The gastrointestinal tract plays a key role for the regulation of appetite and blood glucose [13]. This is partly due to the secretion of the proglucagon (pcg) derived gut hormones: glucagon-like peptide 1 (GLP-1), glucagon-like peptide 2 (GLP-2), oxyntomodulin/glicentin; as well as non-pcg derived peptides: glucose-dependent insulinotropic peptide (GIP), neurotensin (NT), and peptide YY (PYY), all of which inhibit appetite [2], while some, in addition, potentiate glucose-stimulated insulin secretion (GIP and GLP-1) or suppress glucagon secretion (GLP-1) [4]. The distribution of gut hormones along the gastrointestinal tract in mice, rats, and pigs has primarily been assessed by immunohistochemistry and/or messenger RNA (mRNA) determination, but these may not always be reliable surrogate markers for protein content and thereby secretion [5]. Potential discrepancies may therefore be related to the validity of the method used for assessing the distribution of appetite- and glucose regulating peptides.
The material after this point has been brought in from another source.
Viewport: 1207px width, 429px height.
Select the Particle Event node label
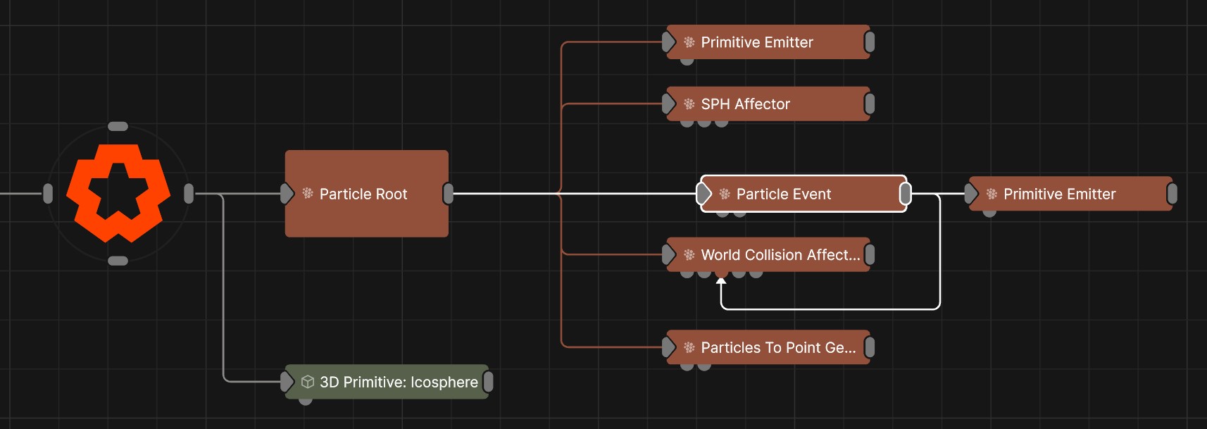(784, 194)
In the case of immunohistochemistry, the specificity of antisera used [6], the tissue preparation, antigen retrieval, thresholds for positive and negative signal may interfere with interpretation of intestinal distribution patterns [79]. With regards to the validity of mRNA data this indeed depends on primer specificity but also on post-transcriptional regulation such as the regulation by micro RNAs [10, 11], and of course also on the usual reliability criteria regarding precision/sensitivity and accuracy.
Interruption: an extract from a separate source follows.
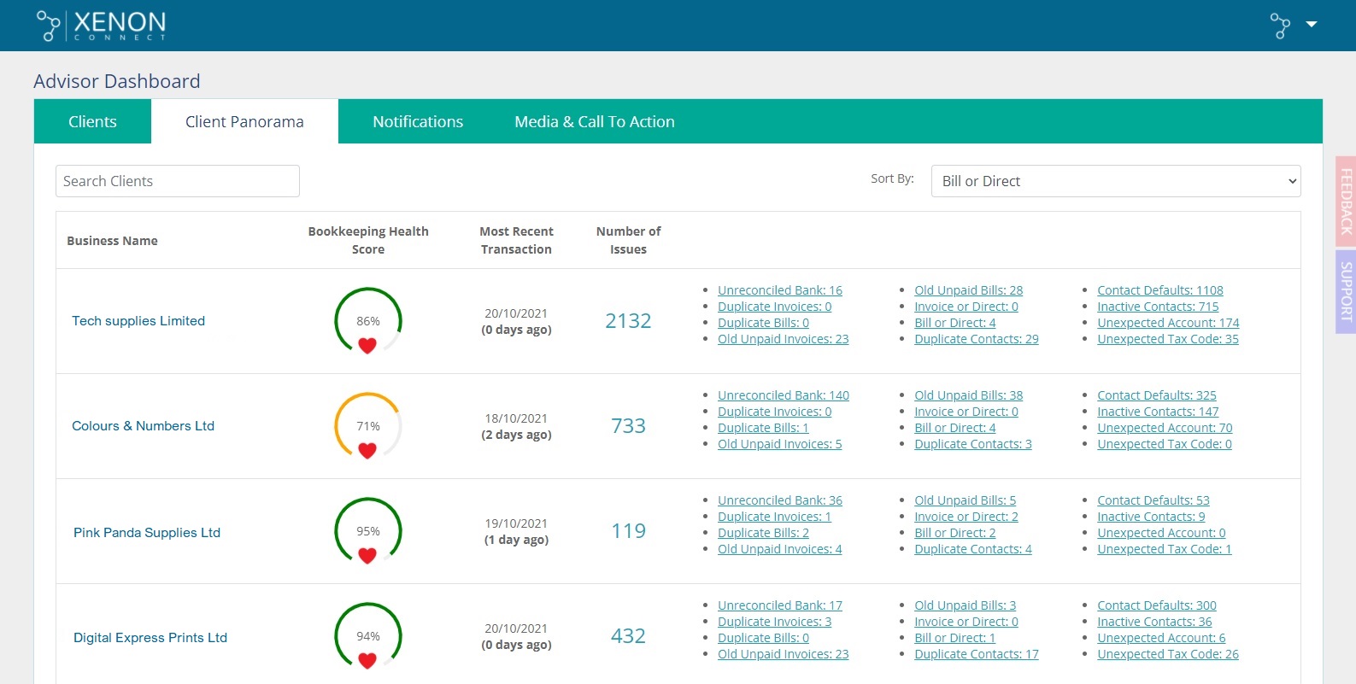Click Tech supplies Limited 86% health gauge
The image size is (1356, 684).
tap(367, 321)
Mice, rats, and pigs are the three most used model animals in enteroendocrine research [12], but their resemblance to one another with respect to their intestinal distribution of appetite- and glucose regulatory peptides has not been investigated systematically [13]. In the current study we used well characterized radioimmunoassays, previously validated according to the guidelines by Clinical and Laboratory Standards Institute [1419], to perform an in-depth distribution analysis of six appetite- and glucose regulatory peptides, hypothesizing that the distribution profiles for these peptides may differ across species due to their different patterns of feeding; rodents being “nibblers” and coprophagic, while pigs like humans are omnivores and tend to eat fewer and larger meals.

Methods

Tissue

Studies were carried out with permission from the Danish Animal Experiments Inspectorate (2013-15-2934-00833) and in accordance with the EU Directive 2010/63/EU and guidelines of Danish legislation governing animal experimentation (1987) and the National Institutes of Health (publication number 85-23). Tissue was harvested at 8–11 AM for all species which were obtained during previous study [20] investigating the amidation efficiency of GLP-1. Non-fasted Wistar rats (weight = 274.3 ± 11.7 g; n = 9) (Taconic, Ejby, Denmark) were anesthetized by subcutaneous injection with Hypnorm®/Midazolam® (0.2 ml/100 g, conc. 5 mg/ml) and tissue samples (≈1.5 cm/piece) were collected from duodenum, proximal jejunum, distal ileum, caecum, proximal colon and distal colon. Thereafter, the rats were euthanized by diaphragm perforation. Non-fasted male C57bl/6 mice (weight = 30 ± 5 g; n = 9) (Charles River Laboratories International, Inc., Erkrath, USA) were sacrificed by cervical dislocation and tissue samples (≈3 cm/piece) were collected from regions corresponding to those of the rats. Porcine tissue was collected from animals of the LYY strain n = 8). Food was withdrawn 24 h before surgery, but animals had free access to drinking water. After premedication with ketamine and induction with pentobarbital, animals were anesthetized with α-chloralose (66 mg/kg) and ventilated with intermittent positive pressure. Tissue (1 cm/piece) was collected from same regions as the rat and mouse. The pigs were sacrificed by pentobarbital. For all species, all tissues were thoroughly rinsed in cold PBS, snap frozen on dry ice and stored at −80 °C until protein extraction.. The anatomical definitions in mice, rats and pigs are shown in Table 1.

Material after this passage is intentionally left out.